SEVERE asthmatics treated with a new monoclonal antibody drug showed improved lung function after 12 weeks, in research which adds to the growing understanding of asthma as a heterogeneous disease requiring personalised treatments.
The randomised controlled trial, published in the New England Journal of Medicine, allocated 219 people with severe asthma to receive either subcutaneous lebrikizumab (a monoclonal antibody to interleukin-13) or placebo, monthly for 6 months. (1)
All the study participants had poorly controlled asthma at baseline despite treatment with inhaled glucocorticoid therapy. Researchers hypothesised that the role of interleukin-13 could explain variation in treatment response in their subjects, so patients were stratified according to their serum periostin level, which was used as a marker for interleukin-13 activity. Interleukin-13 induces bronchial epithelial cells to secrete periostin.
Slightly more than half the total cohort had elevated periostin levels.

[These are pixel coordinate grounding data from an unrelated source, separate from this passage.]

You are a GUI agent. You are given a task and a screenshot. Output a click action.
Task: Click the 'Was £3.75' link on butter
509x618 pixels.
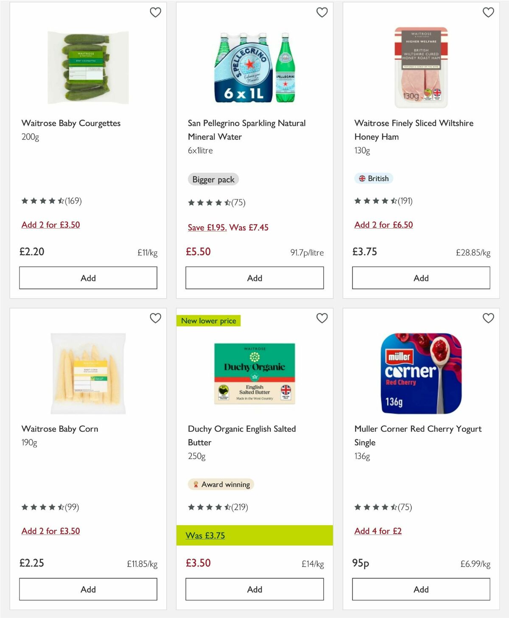pos(204,535)
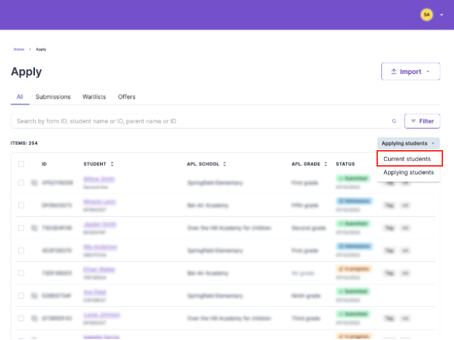Click the SA user avatar icon
Image resolution: width=454 pixels, height=340 pixels.
point(426,14)

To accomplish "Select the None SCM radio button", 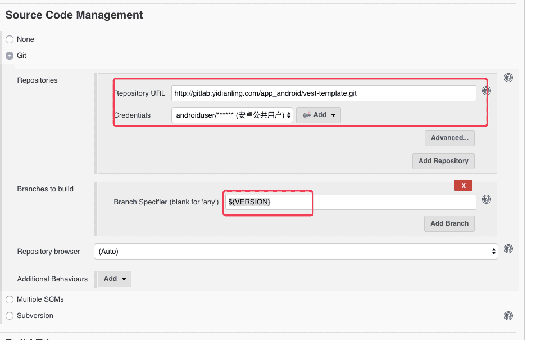I will click(10, 39).
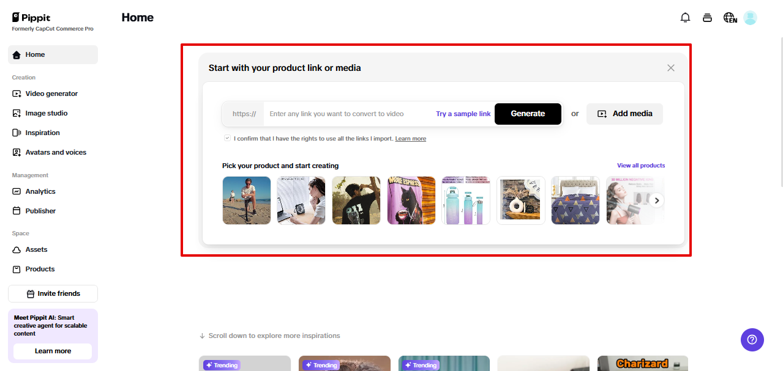
Task: Open View all products
Action: pyautogui.click(x=641, y=165)
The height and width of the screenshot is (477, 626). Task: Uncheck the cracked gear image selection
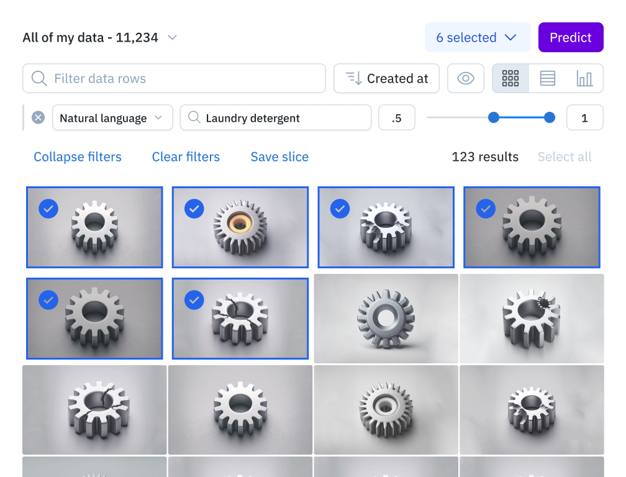point(194,300)
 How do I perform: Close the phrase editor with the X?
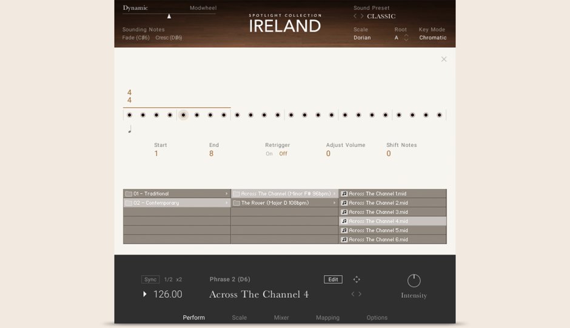(444, 59)
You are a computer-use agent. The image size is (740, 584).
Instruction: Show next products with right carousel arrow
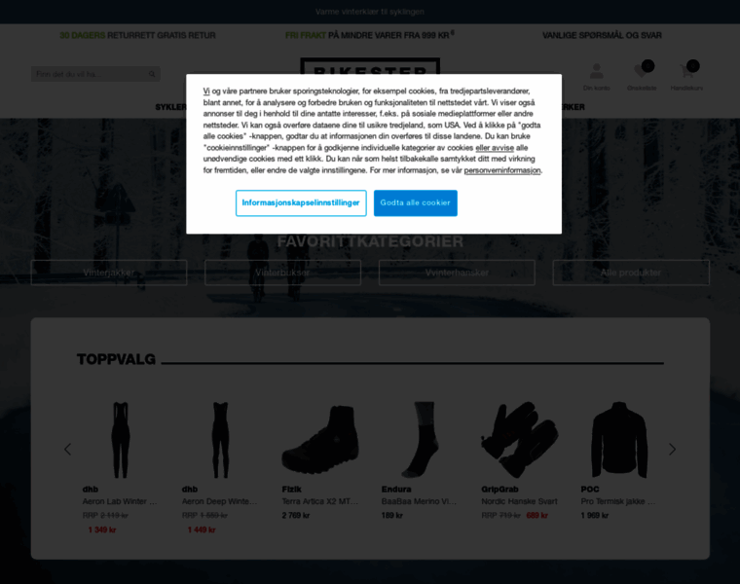click(672, 449)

After 12 weeks, the mean increase in forced expiratory volume in 1 second (FEV1) from baseline was 5.5 percentage points higher in the lebrikizumab group than in the placebo group. For patients with the highest levels of periostin, the increase in FEV1 from baseline was 8.8 percentage points higher in those taking lebrikizumab.
“[These results] are consistent with the hypothesis that phenomena driven by interleukin-13 are clinically important in such patients”, the researchers wrote.
The study also found a non-significant trend towards reduced rates of severe asthma exacerbations among patients treated with lebrikizumab; however, the study wasn’t sufficiently powered for this outcome.
Associate Professor Frank Thien, of the National Asthma Council Australia, said the research advanced the understanding that there are distinct phenotypes of asthma requiring individual treatment options.
“It shows that you can improve asthma by treating the mechanism rather than the manifestation of the disease … it’s proof of concept that the mechanism is important in people with asthma.”
Participants treated with lebrikizumab had improvements in lung function after just 1 week. “That’s important and suggests the mechanism can be switched off quite quickly”, Professor Thien said.
Professor Philip Thompson, director of the Lung Institute of WA, agreed that the research highlighted the fact that “asthma isn’t one disease”. “The end product looks the same but the pathways that get you there aren’t.”
Professor Thompson said the research fitted in the context of growing interest in monoclonal antibody treatments for asthma. An anti-IgE treatment (Xolair) had just been listed on the PBS, while an anti-IL5 treatment was undergoing clinical trials in Australia and overseas.
Although lebrikizumab is not currently available in Australia, Professor Thompson believed Australian clinical trials are likely to occur within the next 6 months.
Professor Paul Foster, director of the Priority Research Centre for Asthma and Respiratory Disease at the University of Newcastle, said asthma treatment was no longer “one-size fits all”.
“It’s now recognised that one treatment for all asthmatics is not going to work. The take-home message is that you need to put patients into specific subgroups and then target the treatment to the molecule that’s causing the problem in that group.”
He said the current research on interleukin-13 had developed from basic science studies on the role of the molecule in asthma using mice models more than 10 years ago.
Conjoint Professor Peter Gibson, NHMRC practitioner research fellow at the University of Newcastle, said lebrikizumab was part of the “next wave” of treatments for severe asthma.
He said the research was reassuring for severe asthma patients, who currently had limited treatment options.
“There have been a lot of advances for mild to moderate asthma. The gap is in treatments for severe asthma. We need new approaches, and that’s what’s exciting about this class of drug.”
– Sophie McNamara
1. NEJM 2011; 3 August (online)
Posted 8 August 2011
This does not really come as any surprise. I remember way back in my early GP years having what one might call an epiphany when it comes to the understanding of asthma – why some have it, why most don’t, and why it did not die out of our species if it was all a negative thing – when a colleague, during a discussion about childhood asthma, commented “it is almost like the bronchospastic response is akin to a ‘pulmonary flinch'”. Wham…! Right there I got it. It does have survival value. It is the protective filter the lungs have which gives them the ability to filter out ‘nasty’ stuff in the air, which the body perceives as potentially harmful. That’s why natural selection did not elliminate it, and that’s, of course, why people basically only died of staus asthmaticus AFTER the development of the b-sympathomimetics, (adrenaline analogues), which only removed natures filter, without addressing the underlying allergic inflammation that triggered that response. Suddenly the whole logic of what to use, when, why and in what order, made sense, and as soon as I started teaching this to my patients, they started only ever needing to see me for rpt scripts. The explanation then as to who gets asthma and why lies in the yet to be ellucidated issue of why the body in some cases identies non-assailants (allergens) as potential enemy, and “tries to keep it out”. This is also why steroids, which block the allergic inflammatory pathway, work… and that is why Singulair works also, so this new drug, which is an antibody also acting at an even different place on the pathway should also work – how well is another matter.